Now generally open in winter, the pass is traversed by the Road E62. It connects Brig in the canton of Valais with Domodossola in Piedmont (Italy). The road is wide and the traffic is not such a nuisance as one might imagine. The Simplon Pass was used as early as the Stone Age. But up to the 17th century it was used mainly by smugglers and mercenaries, because the narrow Gondo Gorge was considered by Roman Era architects to be impassable. The first pass road suitable for vehicular traffic dates back to the time of Napoleon, who wanted to travel southward with his cannons.
The road to the pass is asphalted. There are sheer drops virtually along the entire route and enough hairpins to make a whirling dervish dizzy. It is a drive built on the contour of the mountain rather than engineered for expediency. This route is not recommended if your passengers are prone to car sickness. A quick glance at the map at its sheer drops and serpentine twists and turns, confirms that this is no hype. The road curves gently around the mountain's topography, giving drivers some truly wondrous views of the frozen mountain slopes on the Swiss side and the verdant tree-lined valley on the Italian side.
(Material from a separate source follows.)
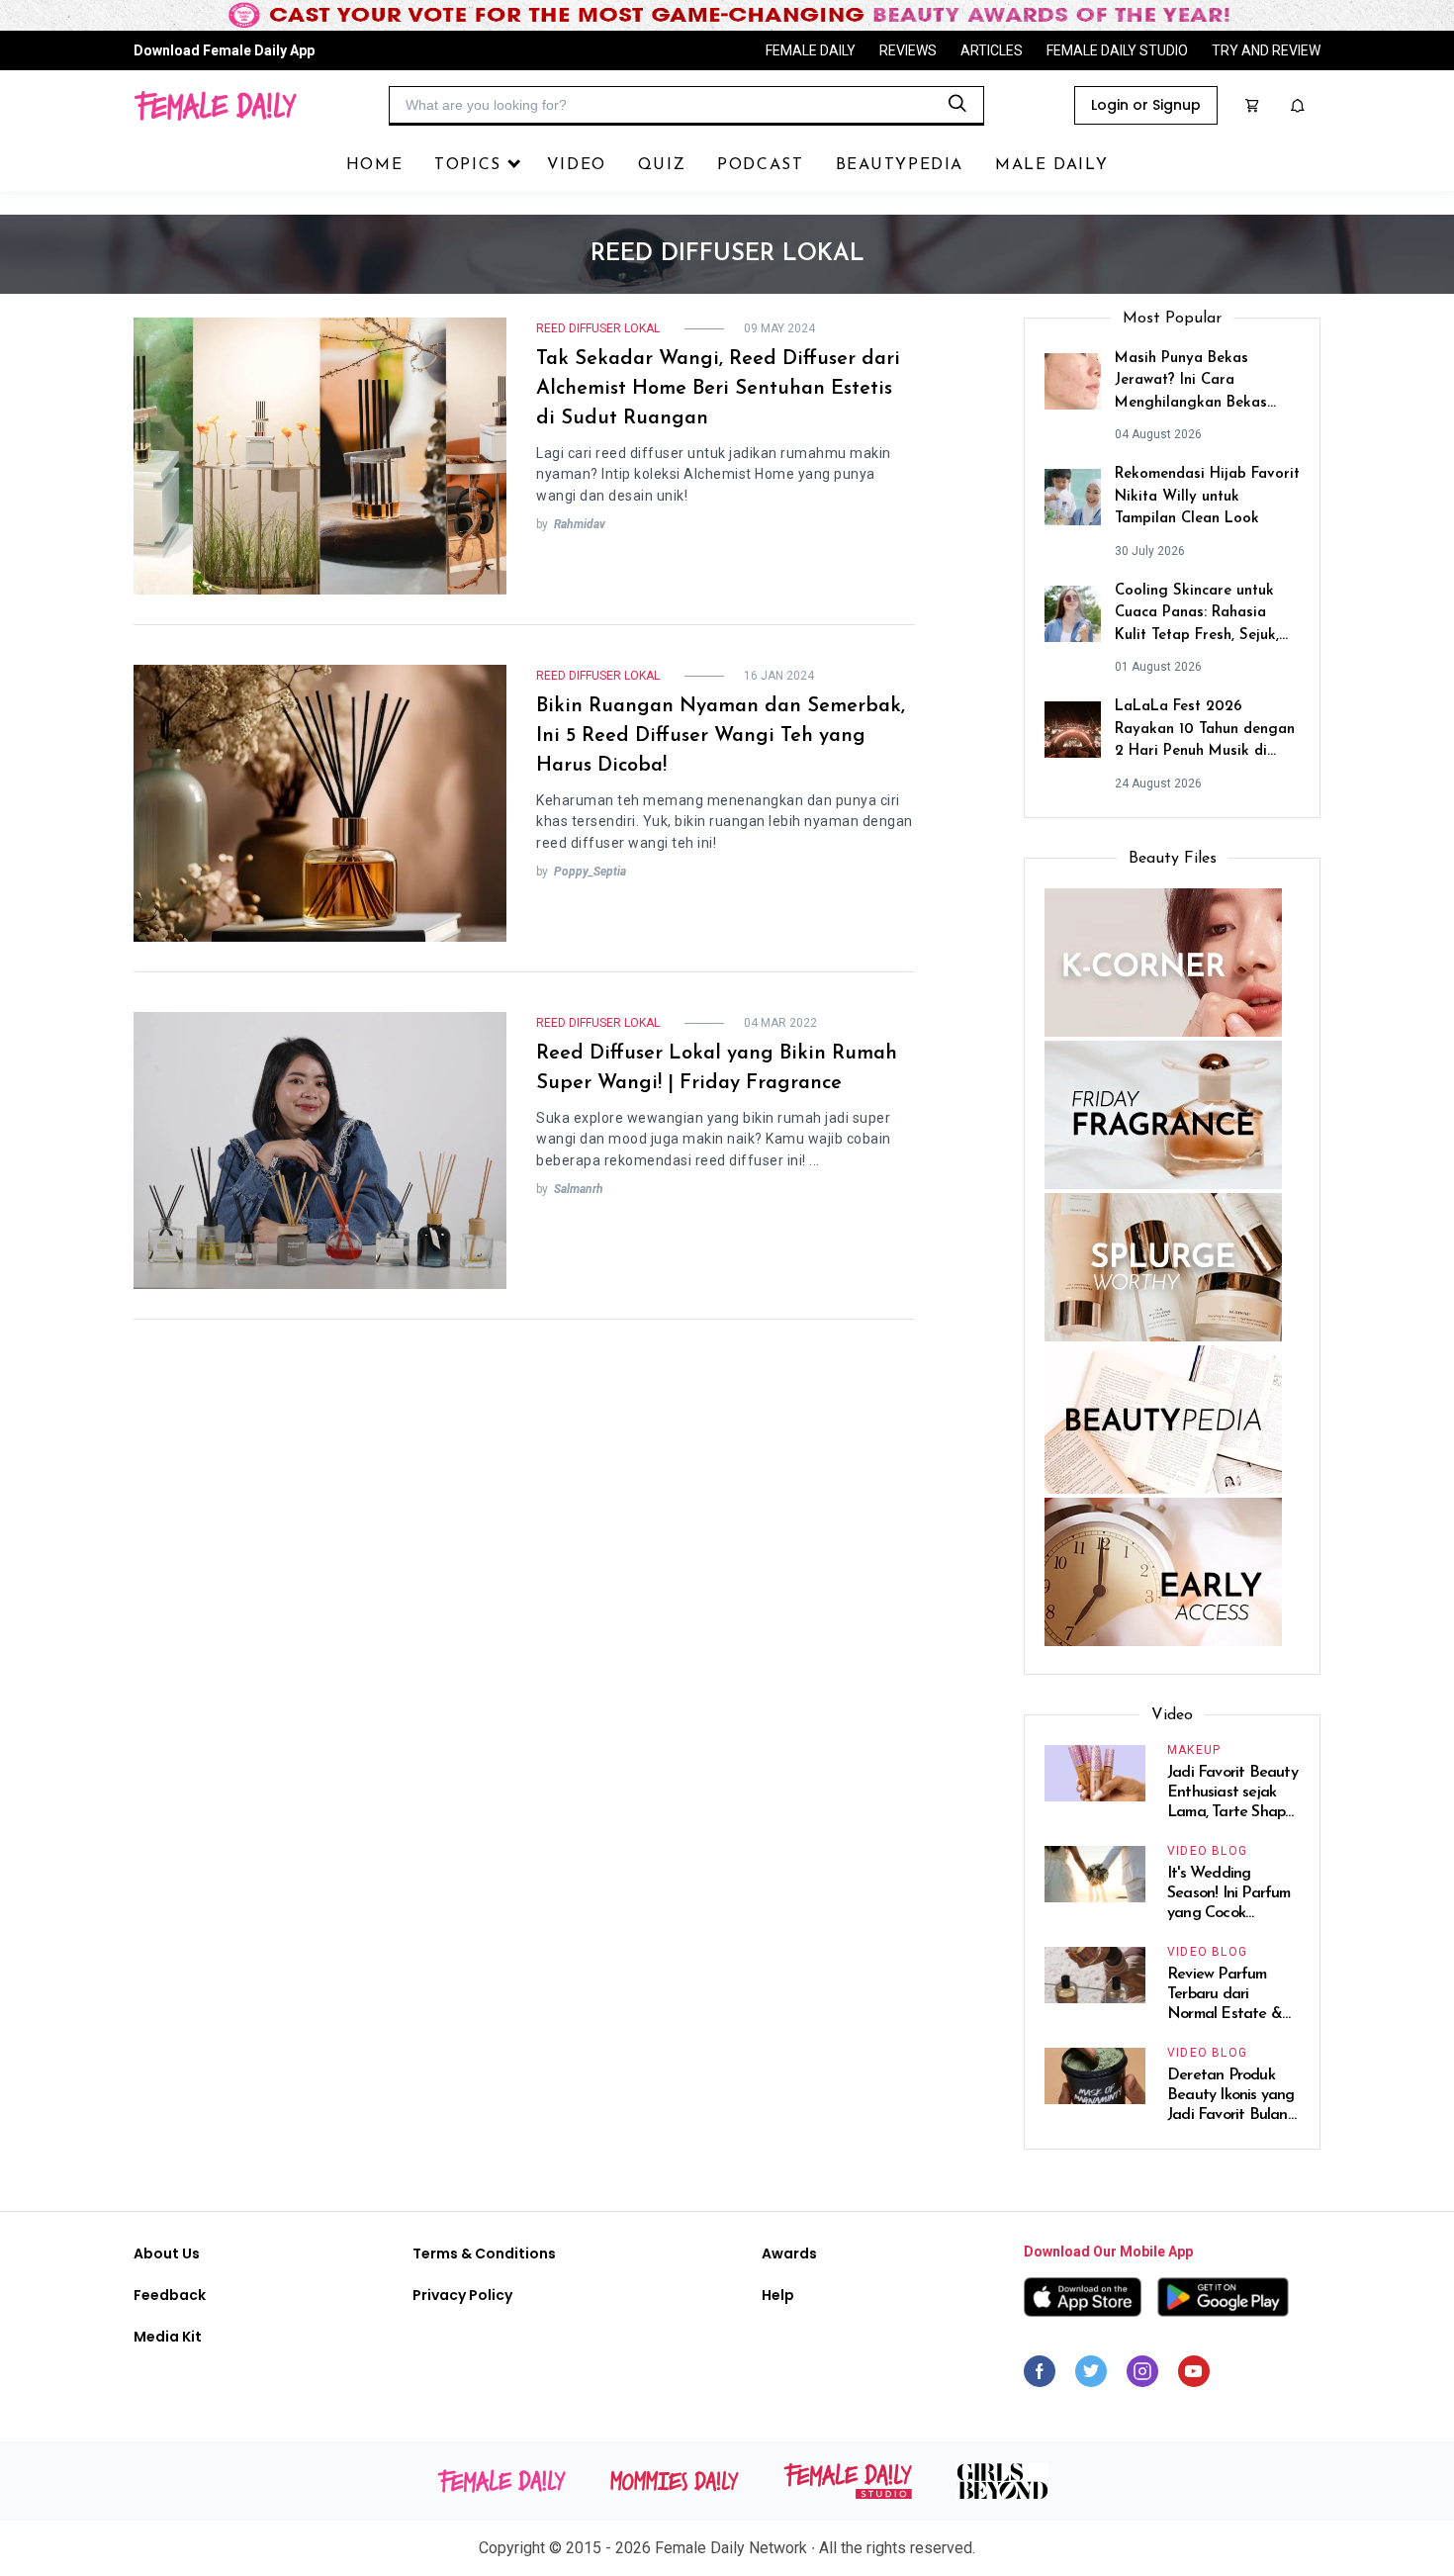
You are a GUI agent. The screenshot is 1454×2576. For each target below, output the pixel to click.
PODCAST (760, 165)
The pass has been climbed several times in the Giro d’Italia race. There are 2 routes to reach the summit. Starting from Domodossola, the ascent is 40.7 km long. Over this distance, the elevation gain is 1.733 meters. The average percentage is 4.3 %. And starting from Varzo, the ascent is 27.9 km long. Over this distance, the elevation gain is 1.477 meters. The average percentage is 5.3 %. Along the way, you will have the opportunity to capture some awe-inspiring memories with your camera, so be sure you have a full charge on your device. The Ganter Bridge, for instance, spans the Ganter Valley, 150 meters above the valley floor at its highest. You can also stop at the Simplon Hospice, a Swiss heritage site of national importance that was founded in the first year of the 19th century under the orders of Napolean Bonaparte.